The edges of the wet film comb (e.g. from Zehntner (ZND 2051) or Elcometer Instruments or BYK Gardner (PG- 3504)) have support teeth and measurement teeth which have a defined distance to the surface. The comb is held perpendicular to the surface and run across the surface horizontally (see Figure 7); when this is done, some paste residue will be left on the teeth of the comb that are beneath the surface of the paste layer. As shown in Figure 7, the thickness of the layer measured in this example lies in the range of between 25μm and 30μm. This measurement can be very easily distorted, however, through improper handling, surface unevenness or even by raised points in the thermal paste surface.

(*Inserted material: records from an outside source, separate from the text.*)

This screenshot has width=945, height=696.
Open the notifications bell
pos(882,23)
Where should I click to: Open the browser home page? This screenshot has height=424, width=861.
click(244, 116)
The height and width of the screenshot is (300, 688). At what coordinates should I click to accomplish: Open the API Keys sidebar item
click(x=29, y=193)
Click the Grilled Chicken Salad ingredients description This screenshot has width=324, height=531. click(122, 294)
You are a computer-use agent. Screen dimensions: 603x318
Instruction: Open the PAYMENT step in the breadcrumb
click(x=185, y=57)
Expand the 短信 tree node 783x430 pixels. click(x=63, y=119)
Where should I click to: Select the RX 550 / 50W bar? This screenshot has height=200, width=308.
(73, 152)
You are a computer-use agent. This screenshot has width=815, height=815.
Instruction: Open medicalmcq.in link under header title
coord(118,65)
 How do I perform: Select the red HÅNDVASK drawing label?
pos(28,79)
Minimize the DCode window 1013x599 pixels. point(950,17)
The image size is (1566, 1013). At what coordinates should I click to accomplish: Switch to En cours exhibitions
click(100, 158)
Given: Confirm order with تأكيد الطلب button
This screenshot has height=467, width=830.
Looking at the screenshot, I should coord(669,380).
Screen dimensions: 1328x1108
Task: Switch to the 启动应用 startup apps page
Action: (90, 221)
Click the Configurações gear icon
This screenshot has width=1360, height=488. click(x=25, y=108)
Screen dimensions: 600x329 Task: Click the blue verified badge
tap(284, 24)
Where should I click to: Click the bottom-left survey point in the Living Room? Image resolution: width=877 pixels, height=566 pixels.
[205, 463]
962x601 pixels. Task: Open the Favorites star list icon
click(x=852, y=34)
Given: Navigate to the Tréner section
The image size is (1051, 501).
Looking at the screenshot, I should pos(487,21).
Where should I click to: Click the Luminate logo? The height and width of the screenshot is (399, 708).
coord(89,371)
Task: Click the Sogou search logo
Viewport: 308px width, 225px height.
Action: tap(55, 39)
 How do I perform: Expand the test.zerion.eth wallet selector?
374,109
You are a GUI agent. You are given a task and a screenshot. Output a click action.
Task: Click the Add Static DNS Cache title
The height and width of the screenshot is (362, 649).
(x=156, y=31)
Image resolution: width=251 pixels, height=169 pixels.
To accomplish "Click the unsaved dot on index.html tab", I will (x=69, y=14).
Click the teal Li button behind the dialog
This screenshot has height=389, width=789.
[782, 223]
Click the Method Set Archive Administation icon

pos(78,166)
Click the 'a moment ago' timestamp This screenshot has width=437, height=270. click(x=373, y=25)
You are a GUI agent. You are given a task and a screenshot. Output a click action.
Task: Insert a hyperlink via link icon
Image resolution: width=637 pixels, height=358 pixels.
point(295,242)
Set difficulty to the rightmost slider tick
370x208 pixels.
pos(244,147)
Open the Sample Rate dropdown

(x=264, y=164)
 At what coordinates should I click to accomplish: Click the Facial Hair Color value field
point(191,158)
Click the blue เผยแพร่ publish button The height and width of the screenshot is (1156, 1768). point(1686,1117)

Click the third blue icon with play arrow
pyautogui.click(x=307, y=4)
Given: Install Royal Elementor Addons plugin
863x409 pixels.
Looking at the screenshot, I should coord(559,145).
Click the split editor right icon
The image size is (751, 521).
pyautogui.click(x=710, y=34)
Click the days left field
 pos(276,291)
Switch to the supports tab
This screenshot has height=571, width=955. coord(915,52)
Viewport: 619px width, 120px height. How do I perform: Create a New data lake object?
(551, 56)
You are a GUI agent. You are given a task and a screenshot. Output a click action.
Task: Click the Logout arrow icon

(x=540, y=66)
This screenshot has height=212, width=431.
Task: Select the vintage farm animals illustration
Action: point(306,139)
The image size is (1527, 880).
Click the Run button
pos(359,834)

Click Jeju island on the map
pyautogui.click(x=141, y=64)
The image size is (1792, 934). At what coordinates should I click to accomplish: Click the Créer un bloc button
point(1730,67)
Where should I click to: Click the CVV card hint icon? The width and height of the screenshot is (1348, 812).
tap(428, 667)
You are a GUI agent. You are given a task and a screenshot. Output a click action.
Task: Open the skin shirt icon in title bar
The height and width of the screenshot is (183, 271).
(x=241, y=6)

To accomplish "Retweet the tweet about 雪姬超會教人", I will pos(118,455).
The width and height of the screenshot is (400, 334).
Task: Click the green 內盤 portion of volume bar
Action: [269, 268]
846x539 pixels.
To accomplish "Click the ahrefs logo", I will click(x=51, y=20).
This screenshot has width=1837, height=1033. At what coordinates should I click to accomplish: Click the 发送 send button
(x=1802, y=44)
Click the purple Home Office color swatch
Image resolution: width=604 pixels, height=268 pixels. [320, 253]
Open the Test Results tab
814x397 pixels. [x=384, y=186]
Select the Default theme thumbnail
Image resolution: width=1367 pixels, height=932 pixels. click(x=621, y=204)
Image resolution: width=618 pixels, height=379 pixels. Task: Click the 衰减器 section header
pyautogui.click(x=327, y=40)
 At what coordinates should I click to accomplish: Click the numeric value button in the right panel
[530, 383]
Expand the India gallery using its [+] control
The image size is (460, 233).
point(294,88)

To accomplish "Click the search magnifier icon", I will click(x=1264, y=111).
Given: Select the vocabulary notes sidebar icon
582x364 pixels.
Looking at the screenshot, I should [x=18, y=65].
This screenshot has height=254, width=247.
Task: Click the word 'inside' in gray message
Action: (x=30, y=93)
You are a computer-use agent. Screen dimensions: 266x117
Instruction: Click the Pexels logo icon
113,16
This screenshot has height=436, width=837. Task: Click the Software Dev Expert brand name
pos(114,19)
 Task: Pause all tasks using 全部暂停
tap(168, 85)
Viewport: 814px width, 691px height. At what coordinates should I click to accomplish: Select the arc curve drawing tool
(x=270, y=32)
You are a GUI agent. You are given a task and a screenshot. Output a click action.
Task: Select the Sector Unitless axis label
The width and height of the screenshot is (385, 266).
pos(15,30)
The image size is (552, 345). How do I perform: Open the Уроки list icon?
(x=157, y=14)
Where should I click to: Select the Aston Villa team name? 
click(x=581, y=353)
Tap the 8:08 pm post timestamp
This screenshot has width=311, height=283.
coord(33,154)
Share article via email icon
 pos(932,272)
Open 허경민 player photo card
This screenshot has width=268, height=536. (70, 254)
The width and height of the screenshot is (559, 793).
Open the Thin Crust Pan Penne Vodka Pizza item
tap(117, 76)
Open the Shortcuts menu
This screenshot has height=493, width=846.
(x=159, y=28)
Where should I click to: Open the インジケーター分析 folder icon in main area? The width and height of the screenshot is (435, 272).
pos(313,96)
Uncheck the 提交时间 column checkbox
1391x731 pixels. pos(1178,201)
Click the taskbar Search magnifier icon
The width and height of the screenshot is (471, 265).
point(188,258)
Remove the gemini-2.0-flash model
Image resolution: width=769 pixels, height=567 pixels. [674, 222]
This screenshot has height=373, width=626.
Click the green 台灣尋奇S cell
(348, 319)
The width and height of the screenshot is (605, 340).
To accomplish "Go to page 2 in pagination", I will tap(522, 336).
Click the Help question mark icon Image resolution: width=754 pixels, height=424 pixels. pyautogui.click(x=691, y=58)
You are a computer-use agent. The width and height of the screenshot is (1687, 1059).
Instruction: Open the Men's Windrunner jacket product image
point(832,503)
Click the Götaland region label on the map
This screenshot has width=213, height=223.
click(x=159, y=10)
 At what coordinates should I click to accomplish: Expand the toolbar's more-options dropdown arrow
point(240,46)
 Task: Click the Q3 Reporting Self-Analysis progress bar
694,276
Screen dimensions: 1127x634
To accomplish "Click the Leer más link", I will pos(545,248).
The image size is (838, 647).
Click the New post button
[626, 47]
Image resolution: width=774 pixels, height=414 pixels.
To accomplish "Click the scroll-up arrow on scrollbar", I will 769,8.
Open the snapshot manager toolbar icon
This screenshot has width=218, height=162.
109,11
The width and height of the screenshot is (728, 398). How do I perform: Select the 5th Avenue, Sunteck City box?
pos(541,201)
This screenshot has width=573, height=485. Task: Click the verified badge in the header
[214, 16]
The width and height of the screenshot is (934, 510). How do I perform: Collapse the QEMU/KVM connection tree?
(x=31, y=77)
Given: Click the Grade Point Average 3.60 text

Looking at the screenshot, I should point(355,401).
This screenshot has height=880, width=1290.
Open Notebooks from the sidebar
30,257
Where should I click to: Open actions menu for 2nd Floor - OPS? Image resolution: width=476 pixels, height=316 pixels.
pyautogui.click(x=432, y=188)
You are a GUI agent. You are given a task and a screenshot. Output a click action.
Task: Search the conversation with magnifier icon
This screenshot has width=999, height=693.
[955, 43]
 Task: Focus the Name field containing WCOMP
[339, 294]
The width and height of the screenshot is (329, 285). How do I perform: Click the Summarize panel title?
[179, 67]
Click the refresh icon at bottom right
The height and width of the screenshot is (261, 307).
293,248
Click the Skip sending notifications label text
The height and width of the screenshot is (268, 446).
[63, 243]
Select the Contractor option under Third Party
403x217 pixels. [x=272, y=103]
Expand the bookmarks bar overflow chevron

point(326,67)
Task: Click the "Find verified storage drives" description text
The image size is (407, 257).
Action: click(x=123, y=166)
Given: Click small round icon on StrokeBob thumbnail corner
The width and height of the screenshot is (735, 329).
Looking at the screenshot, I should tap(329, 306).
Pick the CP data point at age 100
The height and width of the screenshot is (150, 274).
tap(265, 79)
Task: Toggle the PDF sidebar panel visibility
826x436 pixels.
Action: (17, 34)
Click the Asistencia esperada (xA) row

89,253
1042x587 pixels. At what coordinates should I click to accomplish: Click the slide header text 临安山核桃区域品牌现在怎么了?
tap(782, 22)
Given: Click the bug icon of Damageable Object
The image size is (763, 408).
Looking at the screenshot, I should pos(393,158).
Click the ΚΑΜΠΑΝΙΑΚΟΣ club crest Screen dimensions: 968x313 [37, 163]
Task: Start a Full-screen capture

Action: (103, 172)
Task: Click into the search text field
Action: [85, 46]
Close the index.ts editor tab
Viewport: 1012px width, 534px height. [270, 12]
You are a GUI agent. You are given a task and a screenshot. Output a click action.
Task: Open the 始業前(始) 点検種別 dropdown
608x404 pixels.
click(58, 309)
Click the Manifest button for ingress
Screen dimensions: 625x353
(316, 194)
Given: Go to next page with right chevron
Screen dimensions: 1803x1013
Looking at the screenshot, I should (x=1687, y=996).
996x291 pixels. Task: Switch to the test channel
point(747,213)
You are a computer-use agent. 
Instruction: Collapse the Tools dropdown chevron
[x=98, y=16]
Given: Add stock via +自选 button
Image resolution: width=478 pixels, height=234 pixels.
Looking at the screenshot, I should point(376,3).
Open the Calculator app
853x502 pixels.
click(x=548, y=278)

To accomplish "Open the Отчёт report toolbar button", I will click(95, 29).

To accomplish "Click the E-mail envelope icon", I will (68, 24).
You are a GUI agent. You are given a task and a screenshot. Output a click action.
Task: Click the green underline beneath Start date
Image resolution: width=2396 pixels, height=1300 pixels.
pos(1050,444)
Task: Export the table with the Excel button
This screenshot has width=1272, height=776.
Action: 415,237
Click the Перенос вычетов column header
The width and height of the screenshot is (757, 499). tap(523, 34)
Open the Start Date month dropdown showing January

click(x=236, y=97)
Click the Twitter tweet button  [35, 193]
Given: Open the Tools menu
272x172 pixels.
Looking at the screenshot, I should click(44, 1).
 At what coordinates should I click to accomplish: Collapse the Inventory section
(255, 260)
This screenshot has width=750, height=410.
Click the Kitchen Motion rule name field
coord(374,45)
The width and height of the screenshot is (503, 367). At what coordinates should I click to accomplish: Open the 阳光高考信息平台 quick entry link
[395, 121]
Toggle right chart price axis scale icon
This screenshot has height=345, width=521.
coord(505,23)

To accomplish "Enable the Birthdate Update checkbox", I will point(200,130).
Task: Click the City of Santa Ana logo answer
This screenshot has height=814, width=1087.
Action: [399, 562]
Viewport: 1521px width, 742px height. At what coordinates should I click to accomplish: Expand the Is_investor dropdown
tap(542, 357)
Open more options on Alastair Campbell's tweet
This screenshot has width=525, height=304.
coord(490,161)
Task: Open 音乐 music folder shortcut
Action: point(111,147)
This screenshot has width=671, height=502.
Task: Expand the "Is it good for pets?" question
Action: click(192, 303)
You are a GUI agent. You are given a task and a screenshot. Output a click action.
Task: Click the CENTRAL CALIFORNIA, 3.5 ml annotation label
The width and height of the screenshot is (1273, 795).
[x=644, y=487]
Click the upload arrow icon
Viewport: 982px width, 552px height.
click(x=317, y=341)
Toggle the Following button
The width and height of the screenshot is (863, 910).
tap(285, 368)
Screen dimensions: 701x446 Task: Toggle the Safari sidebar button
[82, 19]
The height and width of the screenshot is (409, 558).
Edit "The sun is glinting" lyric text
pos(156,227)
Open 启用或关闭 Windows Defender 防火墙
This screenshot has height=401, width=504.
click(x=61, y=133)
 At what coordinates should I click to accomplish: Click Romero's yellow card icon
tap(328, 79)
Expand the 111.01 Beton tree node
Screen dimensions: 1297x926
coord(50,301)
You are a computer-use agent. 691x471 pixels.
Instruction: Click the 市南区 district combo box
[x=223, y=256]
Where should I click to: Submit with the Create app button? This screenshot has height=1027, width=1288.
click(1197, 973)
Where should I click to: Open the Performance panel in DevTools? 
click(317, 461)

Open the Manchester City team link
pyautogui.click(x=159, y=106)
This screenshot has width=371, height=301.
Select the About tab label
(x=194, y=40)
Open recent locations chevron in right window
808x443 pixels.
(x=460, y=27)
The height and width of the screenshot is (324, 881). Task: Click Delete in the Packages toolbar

Figure 7. Measuring the thermal paste layer with wet film comb (here PG-3504 from BYK Gardner)
A wet film wheel (e.g. from Zehntner (ZWW 2100-2102), see Figure 8 or BYK Gardner) produces more accurate results in thermal paste layer thickness tests than a wet film comb. The wet film wheel consists of two support discs which are positioned at the outer edges, and one measurement disc located between the support discs. The measurement wheel is rolled across the surface that has been coated with thermal paste (see Figure 8).
Figure 8. Measuring the thermal paste layer with a wet film wheel (here ZWW 2102 from Zehntner)
The thermal paste layer thickness can be read from the scale, taken from the end of the wet segment of the middle measurement disc (see Figure 9).
Figure 9. Reading the wet film wheel
Determining the optimum thermal paste layer thickness
Thermal paste layer thickness is different for different module types. This is why the mounting instructions of power modules specify the given thermal paste layer thickness and describe the quality of the surface of the heat sink. In most cases, however, the specified layer thicknesses apply to the thermal paste Wacker P12. If other thermal pastes are being used, we recommend observing the following procedures:
Varying, pre-defined thermal paste layer thicknesses are applied to the modules or the heat sink. A module can be screwed onto a standard module or onto an aluminium plate in accordance with the given mounting instructions. When tightening the mounting screws, the tightening torques specified in the given mounting instructions must be observed. To achieve a relaxed system state, i.e . with no mechanical load, the mounted and secured module should undergo three thermal cycles (20°C/100°C/1h) (see Figure 10).
Figure 10. Thermal cycling performed to determine optimum thermal paste layer thickness
As the module is pressed onto the heat sink/aluminum plate and sticky thermal paste distributed in the space between, once the screws have been undone, a module without base plate cannot be easily removed without causing destruction. To ensure non-destructive removal, the module should be left untouched at room temperature for 12 hours after the screw has been loosened or should undergo 1-2 thermal cycles. The remaining thermal paste can then normally be easily removed using a clean, solvent-free, lint-free cloth (where applicable, thermal paste manufacturer specifications are to be complied with).
Each module should be used just once, as repeated loosening and tightening of the screws can alter the pressure properties. For each thermal paste layer thickness to be tested, a minimum of two modules should be used.
When module underside surface is fully covered with paste, the thermal paste layer application is optimum (see Figure 11).
Figure 11. Optimum thermal paste layer thickness
If the visual inspection reveals areas on the contact surface of the module which have not been filled, then the thermal paste layer is too thin (see Figure 12).